*ZUR AUFGABE*
Schreiben Sie aus dem Interview über Rezeptur und Notdienst den Abschnitt wörtlich ab, der mit den Worten „Rezeptur und Notdienst“ beginnt und mit „Lösungen zumindest denkbar.“ endet.

*TEXTAUSZUG*
((

Rezeptur und Notdienst neu denken

PZ: In Ihrer Wahlrede sprachen Sie auch die Rezeptur an.

Gnekow: Wir brauchen individuelle Rezepturen für eine gute Patientenversorgung. Das muss für die Apotheke wieder attraktiver werden. Von daher ist es gut, dass die aktuelle Hilfstaxe gekündigt wurde und neu verhandelt wird, auch wenn der Zeitpunkt zeitgleich mit dem E-Rezept-Start ungünstig war. Auch wenn es ein berufspolitisch heißes Eisen ist: Wir sollten darüber nachdenken, ob wir Kompetenzen bündeln können, gerade bei spezielleren Rezepturen. Wir können nicht die Augen davor verschließen, dass viele es nicht gern oder zu selten machen. Das ist aus Patientensicht problematisch. Vielleicht sind da doch apothekenübergreifende Lösungen zumindest denkbar.

PZ: Und was ist mit dem Notdienst?

Gnekow: Das ist ebenfalls eine unserer Stärken, den aber viele nicht gern machen. Zumindest in einer großen Stadt wie Hamburg spielt die Pauschale aus dem Nacht- und Notdienstfonds keine große Rolle für das betriebswirtschaftliche Ergebnis. Wir sollten über zeitgemäßere Strukturen nachdenken, wie wir das mit dem bereitgestellten Geld anders regeln können, um es für die Patienten und Apotheken einfacher zu machen. Für Hamburg kann ich mir einen Not-Bringdienst vorstellen, zum Beispiel mit einem gemeinschaftlich organisierten Taxi und intelligenter Software. Dann würden weniger dienstbereite Apotheken ab 24 Uhr reichen. Wir sollten generell mehr über neue Ideen sprechen, ohne gleich davon auszugehen, dass die gesamte Apothekenstruktur zusammenbricht.

))

*BEREITGESTELLTE ANGABEN*
((

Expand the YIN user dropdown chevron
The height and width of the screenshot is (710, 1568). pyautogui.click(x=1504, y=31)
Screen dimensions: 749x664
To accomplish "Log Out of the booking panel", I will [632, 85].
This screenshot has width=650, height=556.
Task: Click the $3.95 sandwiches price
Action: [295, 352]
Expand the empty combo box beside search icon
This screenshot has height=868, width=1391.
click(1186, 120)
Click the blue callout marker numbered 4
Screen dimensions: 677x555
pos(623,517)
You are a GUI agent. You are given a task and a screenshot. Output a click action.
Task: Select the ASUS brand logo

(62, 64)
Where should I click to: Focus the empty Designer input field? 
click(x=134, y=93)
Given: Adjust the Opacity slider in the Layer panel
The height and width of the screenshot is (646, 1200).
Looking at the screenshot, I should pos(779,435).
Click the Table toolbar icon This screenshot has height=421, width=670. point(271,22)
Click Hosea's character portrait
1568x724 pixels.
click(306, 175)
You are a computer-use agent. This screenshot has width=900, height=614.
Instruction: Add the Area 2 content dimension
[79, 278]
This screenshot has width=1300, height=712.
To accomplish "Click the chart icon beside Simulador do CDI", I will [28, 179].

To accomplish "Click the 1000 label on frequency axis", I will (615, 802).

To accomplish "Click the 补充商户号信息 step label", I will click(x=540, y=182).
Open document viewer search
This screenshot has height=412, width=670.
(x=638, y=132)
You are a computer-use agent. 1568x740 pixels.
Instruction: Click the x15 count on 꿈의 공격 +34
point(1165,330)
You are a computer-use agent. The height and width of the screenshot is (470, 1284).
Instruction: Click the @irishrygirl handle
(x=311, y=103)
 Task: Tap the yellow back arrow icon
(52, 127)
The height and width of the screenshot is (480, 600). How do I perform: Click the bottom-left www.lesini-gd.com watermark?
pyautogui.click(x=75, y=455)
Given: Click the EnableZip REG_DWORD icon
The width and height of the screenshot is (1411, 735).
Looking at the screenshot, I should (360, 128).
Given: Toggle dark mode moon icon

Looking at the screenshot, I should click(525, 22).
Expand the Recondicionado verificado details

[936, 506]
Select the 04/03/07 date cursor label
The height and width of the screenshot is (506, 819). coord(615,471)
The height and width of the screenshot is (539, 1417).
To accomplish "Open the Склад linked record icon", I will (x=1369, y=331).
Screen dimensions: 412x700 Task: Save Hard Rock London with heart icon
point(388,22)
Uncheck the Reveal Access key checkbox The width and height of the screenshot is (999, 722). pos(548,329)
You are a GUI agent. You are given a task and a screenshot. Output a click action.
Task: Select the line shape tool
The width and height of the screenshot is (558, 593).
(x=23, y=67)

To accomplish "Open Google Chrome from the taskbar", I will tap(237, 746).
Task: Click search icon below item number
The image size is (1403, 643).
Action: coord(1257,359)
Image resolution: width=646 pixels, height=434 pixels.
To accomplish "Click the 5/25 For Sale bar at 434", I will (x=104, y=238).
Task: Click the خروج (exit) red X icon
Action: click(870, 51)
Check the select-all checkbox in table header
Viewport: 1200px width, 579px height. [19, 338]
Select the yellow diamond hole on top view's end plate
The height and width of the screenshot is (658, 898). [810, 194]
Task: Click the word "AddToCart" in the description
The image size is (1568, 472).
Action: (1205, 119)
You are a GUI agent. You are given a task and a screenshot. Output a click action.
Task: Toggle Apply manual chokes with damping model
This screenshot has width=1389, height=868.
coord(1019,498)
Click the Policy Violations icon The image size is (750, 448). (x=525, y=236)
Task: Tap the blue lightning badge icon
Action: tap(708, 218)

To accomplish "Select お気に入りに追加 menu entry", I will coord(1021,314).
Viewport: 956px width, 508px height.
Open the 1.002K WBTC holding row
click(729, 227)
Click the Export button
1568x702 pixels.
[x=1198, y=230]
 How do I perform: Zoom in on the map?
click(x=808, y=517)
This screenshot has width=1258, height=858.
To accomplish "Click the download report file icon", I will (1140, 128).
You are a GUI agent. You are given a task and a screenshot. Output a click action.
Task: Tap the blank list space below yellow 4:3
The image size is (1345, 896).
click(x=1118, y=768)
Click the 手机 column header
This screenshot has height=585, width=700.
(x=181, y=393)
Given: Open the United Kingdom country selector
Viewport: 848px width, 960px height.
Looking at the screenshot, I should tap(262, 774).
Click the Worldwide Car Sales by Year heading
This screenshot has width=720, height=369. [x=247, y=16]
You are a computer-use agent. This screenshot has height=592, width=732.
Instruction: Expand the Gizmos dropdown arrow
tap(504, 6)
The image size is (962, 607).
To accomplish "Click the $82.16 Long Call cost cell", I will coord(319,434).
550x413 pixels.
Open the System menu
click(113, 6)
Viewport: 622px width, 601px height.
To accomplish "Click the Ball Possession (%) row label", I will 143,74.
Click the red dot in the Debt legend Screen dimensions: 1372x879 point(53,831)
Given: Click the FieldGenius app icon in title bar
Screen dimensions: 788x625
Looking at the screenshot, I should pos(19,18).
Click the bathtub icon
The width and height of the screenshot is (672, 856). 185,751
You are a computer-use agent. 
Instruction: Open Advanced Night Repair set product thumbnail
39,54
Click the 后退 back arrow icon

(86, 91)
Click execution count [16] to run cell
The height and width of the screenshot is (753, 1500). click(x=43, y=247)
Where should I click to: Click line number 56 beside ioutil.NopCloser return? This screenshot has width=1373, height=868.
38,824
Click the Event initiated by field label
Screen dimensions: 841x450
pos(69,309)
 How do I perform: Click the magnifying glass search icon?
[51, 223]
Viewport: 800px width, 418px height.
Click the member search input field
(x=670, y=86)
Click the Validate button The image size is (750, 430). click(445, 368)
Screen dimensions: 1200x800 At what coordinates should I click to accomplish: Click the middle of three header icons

))

*ERGEBNIS DER AUFGABE*
Rezeptur und Notdienst neu denken

PZ: In Ihrer Wahlrede sprachen Sie auch die Rezeptur an.

Gnekow: Wir brauchen individuelle Rezepturen für eine gute Patientenversorgung. Das muss für die Apotheke wieder attraktiver werden. Von daher ist es gut, dass die aktuelle Hilfstaxe gekündigt wurde und neu verhandelt wird, auch wenn der Zeitpunkt zeitgleich mit dem E-Rezept-Start ungünstig war. Auch wenn es ein berufspolitisch heißes Eisen ist: Wir sollten darüber nachdenken, ob wir Kompetenzen bündeln können, gerade bei spezielleren Rezepturen. Wir können nicht die Augen davor verschließen, dass viele es nicht gern oder zu selten machen. Das ist aus Patientensicht problematisch. Vielleicht sind da doch apothekenübergreifende Lösungen zumindest denkbar.